Mato Grosso encerrou 2025 como um dos principais destaques do cenário industrial brasileiro e inicia 2026 com projeções ainda mais robustas. Dados da Pesquisa Industrial Mensal (PIM), divulgados pelo Instituto Brasileiro de Geografia e Estatística (IBGE), mostram que o Estado registrou, em novembro de 2025, o maior crescimento da produção industrial do país na comparação mensal: alta de 7,2% frente a outubro, enquanto a média nacional permaneceu praticamente estável.
O desempenho colocou Mato Grosso na liderança entre os 15 estados pesquisados pelo instituto, superando economias industriais consolidadas como Espírito Santo (4,4%) e Paraná (1,1%). O avanço ganha relevância por ocorrer em um ambiente de desaceleração em outras regiões e reforça a resiliência de uma indústria cada vez mais integrada ao agronegócio e à transformação de matérias-primas produzidas no próprio território estadual.
Para o secretário de Estado de Desenvolvimento Econômico, César Miranda, o resultado é consequência direta de uma política voltada à previsibilidade e ao fortalecimento do ambiente de negócios. “Quando o Estado oferece segurança jurídica, incentivos bem estruturados e diálogo permanente com o setor produtivo, os resultados aparecem. A indústria gera empregos de melhor remuneração, diversifica a economia e reduz a dependência da exportação de produtos in natura”, afirmou.
De acordo com o Observatório da Federação das Indústrias de Mato Grosso (Fiemt), o avanço industrial em 2025 foi impulsionado principalmente pela indústria química, com destaque para a produção de fertilizantes minerais e químicos (NPK), segmento estratégico para a cadeia agroindustrial. O setor de alimentos também teve participação decisiva, especialmente no processamento de carnes bovinas frescas, refrigeradas e congeladas. A indústria de bebidas completou o grupo de atividades que sustentaram o crescimento, com aumento na produção de cervejas e chope.
Segundo o presidente da Fiemt, Sílvio Rangel, a tendência para 2026 é de continuidade desse movimento. “A indústria mato-grossense entra em um novo ciclo de maturidade. Há projetos em expansão, ampliação de plantas industriais e investimentos em tecnologia que devem se refletir em novos ganhos de produção e produtividade ao longo do próximo ano”, avaliou.
Perspectivas e números para 2026
As projeções do setor indicam que a indústria de Mato Grosso deve crescer acima da média nacional em 2026, impulsionada pela ampliação da capacidade instalada, pela entrada em operação de novos empreendimentos e por um ambiente regulatório mais claro. A expectativa do governo estadual é que o Valor da Transformação Industrial (VTI) mantenha trajetória ascendente, reforçando o papel do Estado como polo de industrialização no Centro-Oeste.
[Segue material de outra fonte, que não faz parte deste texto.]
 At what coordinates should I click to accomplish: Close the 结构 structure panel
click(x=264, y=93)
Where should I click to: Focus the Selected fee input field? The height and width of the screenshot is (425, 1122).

Um dos vetores desse crescimento é a atualização da legislação tributária estadual voltada ao segmento de bebidas artesanais, que entra em vigor em janeiro de 2026. A norma define critérios objetivos para o enquadramento das microcervejarias, considerando empresas com sede em Mato Grosso e produção anual de até 5 milhões de litros. A medida elimina interpretações divergentes que, na prática, vinham gerando insegurança para pequenos e médios produtores.
“A clareza das regras cria condições reais para a ampliação de plantas industriais, modernização de equipamentos e profissionalização da cadeia produtiva. Em 2026, esses investimentos começam a maturar e devem se refletir em aumento da produção e geração de empregos”, destacou César Miranda.
Além do setor de bebidas, a indústria química e a de alimentos seguem com perspectivas positivas. A demanda por fertilizantes deve permanecer elevada, acompanhando a expansão da área plantada e o avanço da agricultura de alta produtividade. Já o processamento de proteínas animais continua beneficiado pela forte demanda externa e pela consolidação de Mato Grosso como líder nacional na produção pecuária.
Outro fator estratégico para 2026 é o efeito multiplicador da indústria sobre outros setores. A expansão industrial tende a impulsionar cadeias como logística, embalagens, metalmecânica, serviços técnicos e manutenção, ampliando o impacto econômico regional. O governo estadual também aposta no fortalecimento da formalização e da concorrência equilibrada, ao vincular benefícios fiscais à regularidade tributária.
Com esse conjunto de fatores, a expectativa é que, a partir de 2026, a indústria contribua de forma ainda mais significativa para o crescimento econômico de Mato Grosso, ampliando a arrecadação, gerando empregos qualificados e aprofundando a diversificação da base produtiva. O Estado consolida, assim, uma transição estratégica: de exportador de commodities para um polo industrial competitivo, capaz de agregar valor, reter renda e sustentar o desenvolvimento de longo prazo.